Begleitende Rahmenbedingungen
Es versteht sich von selbst, dass die KI-Technik nicht zur Überwachung der Beschäftigten eingesetzt wird und dass die Chancen für das Erlernen einer sinnvollen Nutzung allen Beschäftigten zusteht, deren Arbeit durch Computereinsatz geprägt ist.
In vielen Betrieben gibt es Rahmenbetriebsvereinbarungen, entweder für den IT-Einsatz allgemein oder sogar speziell für KI-Systeme, in denen solche Grundsätze sowie die Beteiligung des Betriebsrats bereits vereinbart sind.
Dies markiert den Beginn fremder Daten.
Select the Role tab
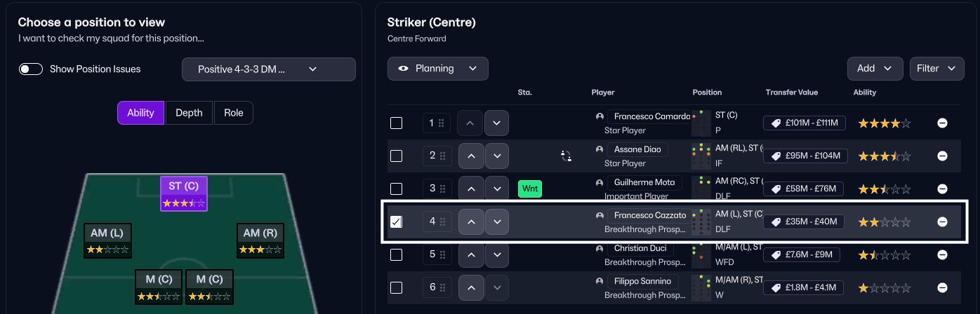 click(x=233, y=113)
In solchen Regelungen sind in der Regel kritische oder gefährliche Anwendungen ausgeschlossen (siehe IT-Rahmenbetriebsvereinbarung).
Fazit
Die KI-Tools sind noch zu neu, um auf allgemein anerkannte Standards ihrer Regelung zurückgreifen zu können. Deshalb gilt es, aus Erfahrung zu lernen, und Wege zu finden, wie aus dem praktisch erlebten Umgang mit der Technik weitere Initiativen aufgebaut werden können.
Bekanntlich ist nichts so erfolgreich wie Erfolg. Also kommt es darauf an, die Erfolge auch spürbar werden zu lassen, vor allem die positive Erfahrung, wie die Chatbot-Technik die Arbeit besser, leichter und freudiger macht. Es gilt, ein Gespür dafür zu entwickeln, wo die Chancen liegen und wo der Einsatz nichts bringt.
Gemeinsame Aufgabe des Managements und des Betriebsrats ist es, die Rahmenbedingungen für die positiven Nutzungschancen zu schaffen.